Op 29 augustus 2024 heeft de Rechtbank Zeeland-West-Brabant, locatie Breda, een beschikking gegeven in een rekestprocedure betreffende een zorgmachtiging voor betrokkene, geboren op [geboortedag] 1972. De officier van justitie had verzocht om een zorgmachtiging voor de duur van zes maanden, maar de rechtbank oordeelde dat het zorgplan niet met betrokkene was besproken, zoals vereist door artikel 5:13 lid 1 van de Wet verplichte geestelijke gezondheidszorg (Wvggz). Dit gebrek leidde tot de beslissing om de zorgmachtiging slechts voor drie maanden toe te wijzen, zodat er tijd is om een nieuw zorgplan op te stellen dat wel met betrokkene besproken wordt.
Tijdens de mondelinge behandeling werd duidelijk dat betrokkene lijdt aan een psychische stoornis, met symptomen die onder andere leiden tot maatschappelijke teloorgang en lichamelijk letsel. De rechtbank oordeelde dat verplichte zorg noodzakelijk was, omdat betrokkene niet openstaat voor vrijwillige zorg en eerder haar medicatie had gestaakt, wat haar toestand verergerde. De rechtbank heeft de volgende vormen van verplichte zorg toegewezen: toediening van medicatie, verrichten van medische controles, beperken van de bewegingsvrijheid, aanbrengen van beperkingen in de vrijheid het eigen leven in te richten, en opname in een accommodatie. De maximale duur van de opname is vastgesteld op zes weken.

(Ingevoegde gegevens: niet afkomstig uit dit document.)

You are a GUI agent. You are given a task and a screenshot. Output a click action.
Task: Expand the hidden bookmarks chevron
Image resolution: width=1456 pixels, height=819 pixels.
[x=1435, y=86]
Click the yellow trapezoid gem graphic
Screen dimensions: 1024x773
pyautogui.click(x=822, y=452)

De rechtbank benadrukte het belang van een goed overleg met de zorgverantwoordelijke psychiater over het zorgplan, vooral gezien de bezwaren van betrokkene tegen medicatie. De beschikking is mondeling gegeven door rechter Gremmen en is op 3 september 2024 schriftelijk uitgewerkt. Tegen deze beschikking staat het rechtsmiddel van cassatie open.